パルマーロ子爵
「まぁ、もう話すまでもないが、我がグリマルディ家では、そんな阿婆擦れを養女にするつもりはない」
「我がマグラーニ家も、おまえのような令嬢の嗜みもない女は、例え王族の養女になってもいらない」
お父様と、マグラーニ公爵がきっぱりと拒絶を表明した。
「ちょっと待て。おまえら、よくも人の娘を悪く言って貶めやがったな」
怒り出したのはパルマーロ子爵だった。
「お前の息子が娘と関係を持ったと言うなら、責任を取って嫁にするのが筋ってもんだろうが」
「パルマーロ子爵は今までの話を聞いていなかったのか?おまえの娘と関係を持った者はたくさんいるんだぞ。多分、最初の相手は赤い髪の男爵令息だろう。責任はそちらにとってもらえ」
彼女の肩がピクリとした。どうやら、お父様の言った事は正しいようだ。
「男爵だと……それって子爵より下じゃないか!」
今の間はなんだったのだろう?常識のなさといい、なんだか少し引っ掛かる。
「少しいいか?」
国王様が手を上げた。
「なんだ?おまえは関係ないだろう」
ガタガタッ!子爵の言葉に、お父様とマグラーニ公爵が立ち上がった。
「貴様!誰に向かって口を利いている!」
マグラーニ公爵が怒鳴る。お父様は背後に立てかけていた剣を掴んでいた。
「誰って、そんなの知る訳がないだろう。何いきり立ってるんだ」
はい?皆がパルマーロ子爵を見る。娘もキョトンとしているという事は知らないのだろう。貴族なのにそんな事があるだろうか。
「やはりな」
お父様がニヤリと笑った。
「違和感が半端なかったんだよねぇ」
殿下も黒いオーラを放っている。そして恐ろしい笑顔でパルマーロ子爵の肩を掴んだ。
「おまえ、誰?」
殿下の言葉が一瞬理解できなかった。が、とてもしっくり来てしまった。高位貴族の前での立ち居振る舞い、他家の家の者に対する無礼な態度。おまけに殿下を前にしても礼を尽くさず、極めつけは国王様の存在を完全に無視。そんな貴族がいるはずがないのだ。社交界シーズン最初の王城で行われる舞踏会では、貴族は全て招待される。一度も参加しなかった、などという貴族はいない。
つまりは、国王様のお顔を知らない貴族はいないのだ。
「びっくりしたよ。どかどか行儀悪く入ってきた男が子爵だって言うんだからね」
「パルマーロ子爵は老齢の紳士だったからな」
「そうそう。娘を見た時は、こぶ付きの女性を娶ったのだろうと思っていたんだけれどね。流石にそれはないなぁ」
馬鹿にしたように、子爵を上から下まで見てにやつく殿下。さっきから真っ黒です。
「お、私は弟で……」
「ああ、嘘はいらない。仮に弟だったとしても、城で手続きを踏まなければ貴族とは認められないんだよ。知らなかったでしょ」
「本物の子爵はどうしたんだ?」
「だ、だ、だから俺が子爵……」
「ほお、まだ言うか。

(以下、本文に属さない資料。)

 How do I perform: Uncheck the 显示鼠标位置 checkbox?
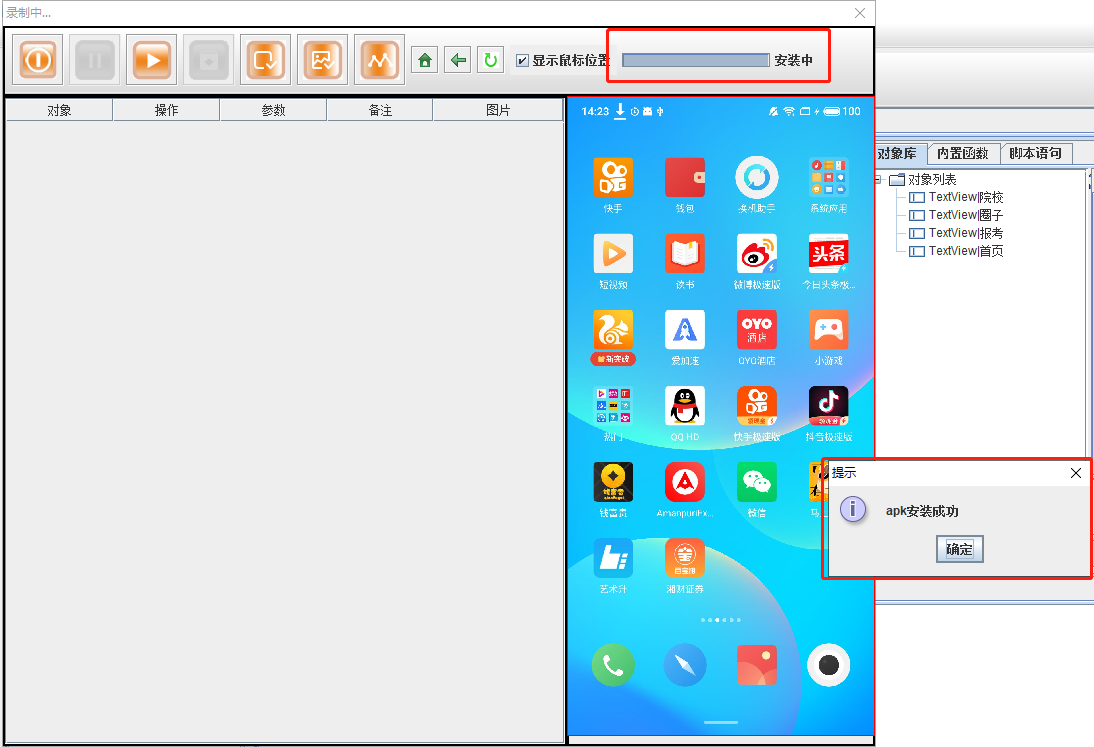click(x=522, y=61)
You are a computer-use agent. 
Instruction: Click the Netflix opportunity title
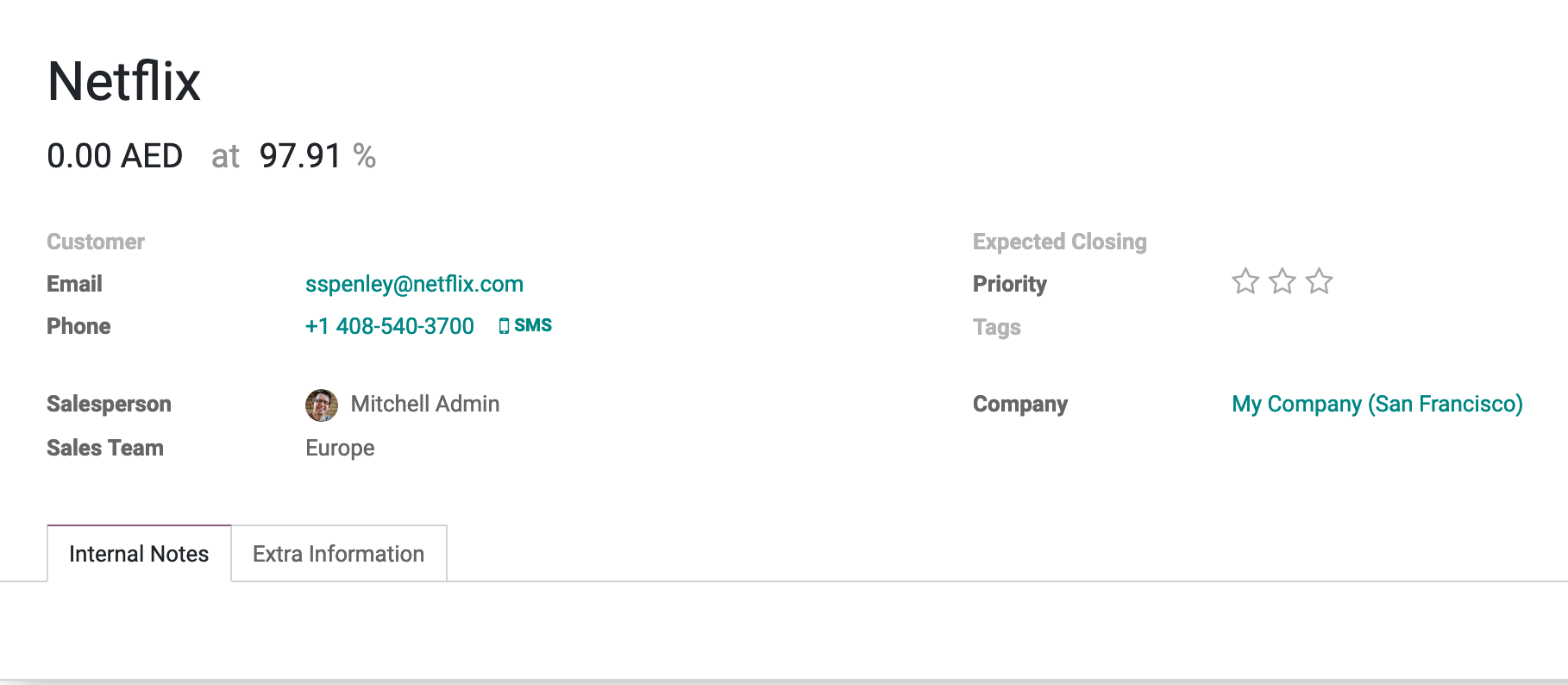tap(124, 82)
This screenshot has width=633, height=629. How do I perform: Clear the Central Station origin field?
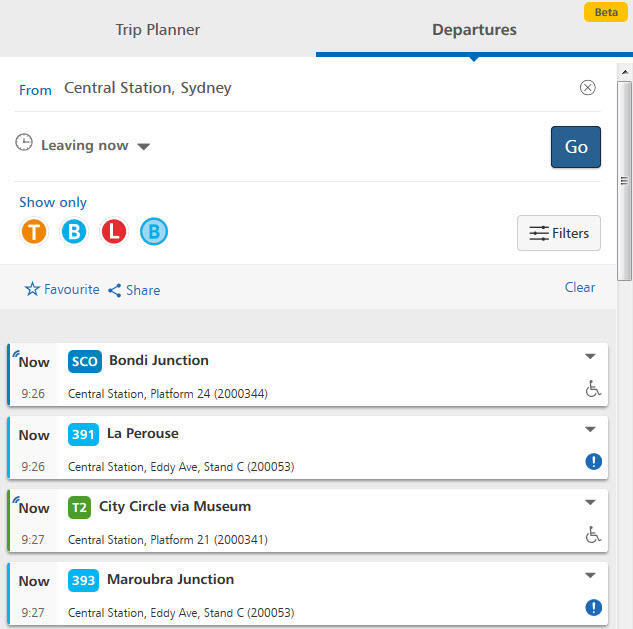(587, 88)
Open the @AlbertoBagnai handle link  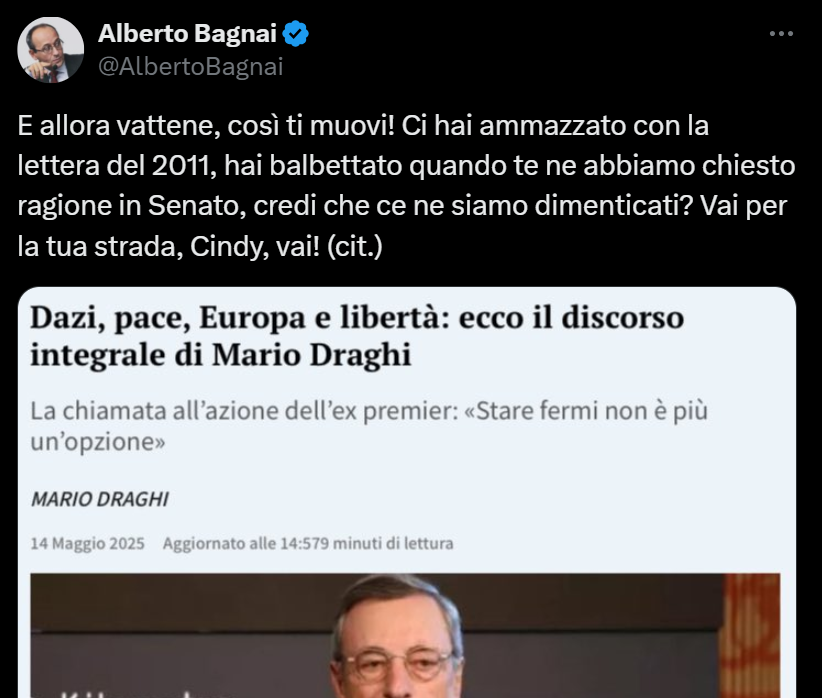[191, 67]
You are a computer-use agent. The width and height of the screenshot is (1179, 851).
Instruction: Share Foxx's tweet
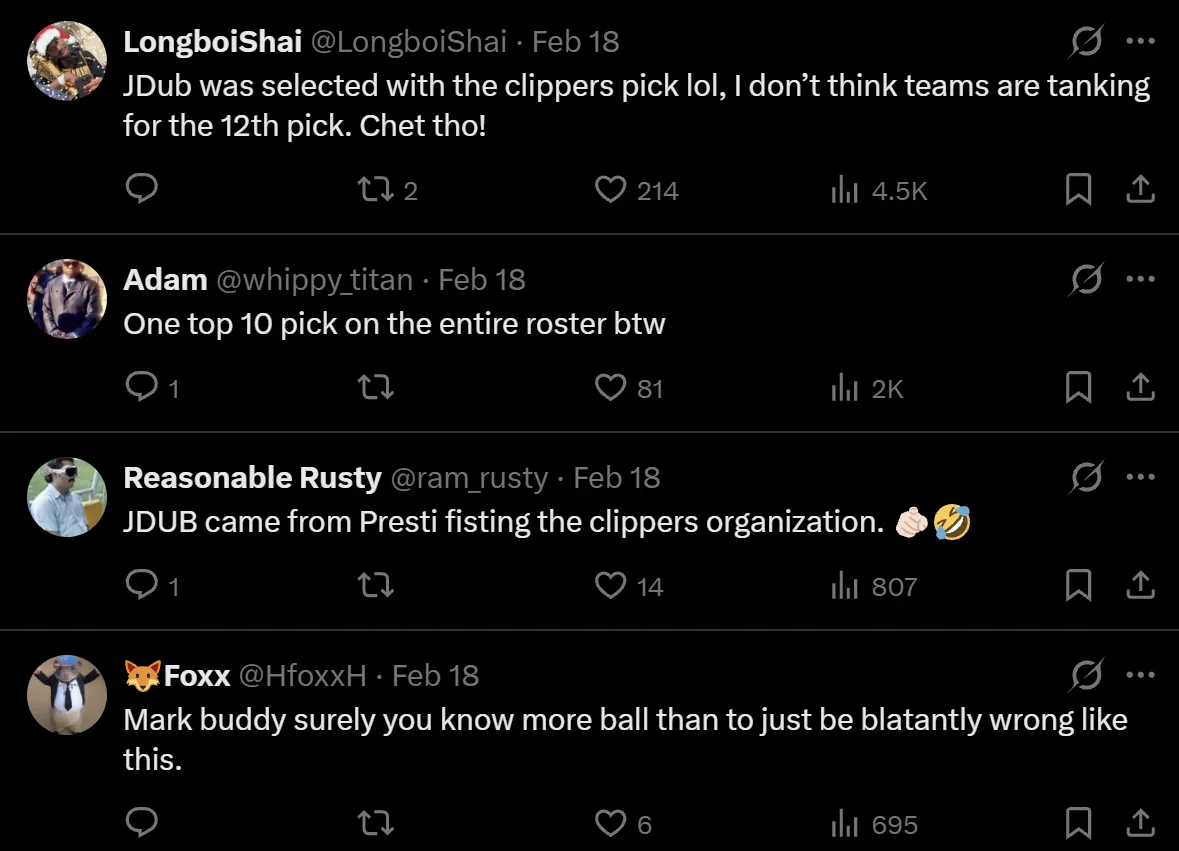[x=1140, y=823]
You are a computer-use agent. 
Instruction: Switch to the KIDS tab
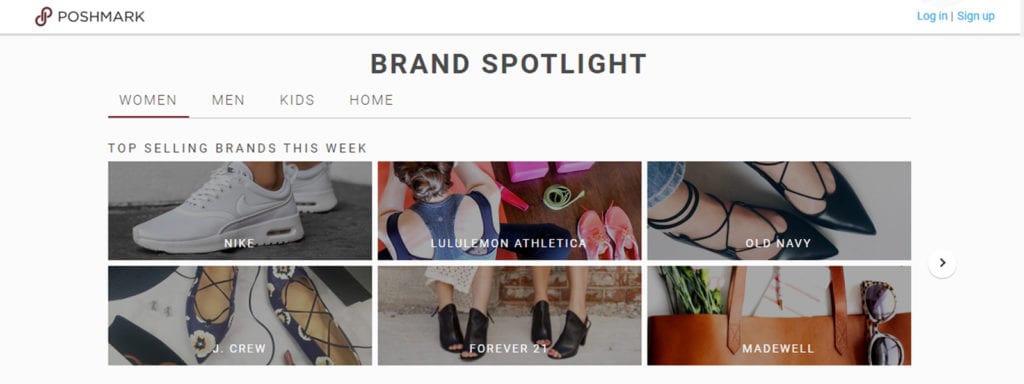click(x=297, y=101)
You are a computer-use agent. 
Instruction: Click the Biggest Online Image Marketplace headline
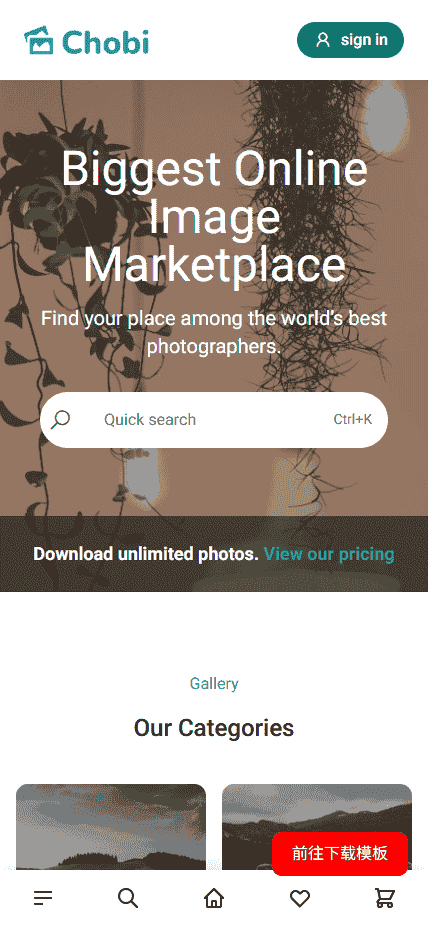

根性だけはあるようだ」
カチャリと剣を鞘から少しだけ出すお父様。途端に子爵と名乗っていた男が腰を抜かして座り込んでしまった。息が浅い。口をハクハクしている。
「これはしばらく使い物にならないね。グリマルディ公爵、やり過ぎだから」
「これがやり過ぎ?ふざけるな」
「やり過ぎでしょ。見てよほら、ハクハクしちゃって喋れないじゃないか」
「これしきの事でつまらん男だな」
「いや、普通に怖いから」
「仕方ない。ねえ、君が答えてくれる?」
殿下が彼女を見てニッコリする。
「え?私?パルマーロ子爵は親戚で、病気で亡くなったからお父様が子爵になるんだって。だからこれからは貴族になるんだよって言われたわ」
「親戚って?」
「そうよ。お父様の親戚って」
「君のお母さんは何か言ってた」
「いいえ、嬉しそうにしていたわ」
「亡くなった子爵の葬式はどうしたの?」
「葬式?さあ、私が子爵家に行った時はやってないから、もう終わってたんじゃないの?」
嘘を言っているようには見えない。彼女はきっと、何も知らないのだろう。
お父様が視線を天井へ向けた。すると、上から紙が数枚舞い降りた。器用にキャッチしたお父様がざっと紙に目を通す。みるみる顔つきが険しくなるお父様。読み終わったのか子爵を名乗る男を見て、地を這うような低い声で呟いた。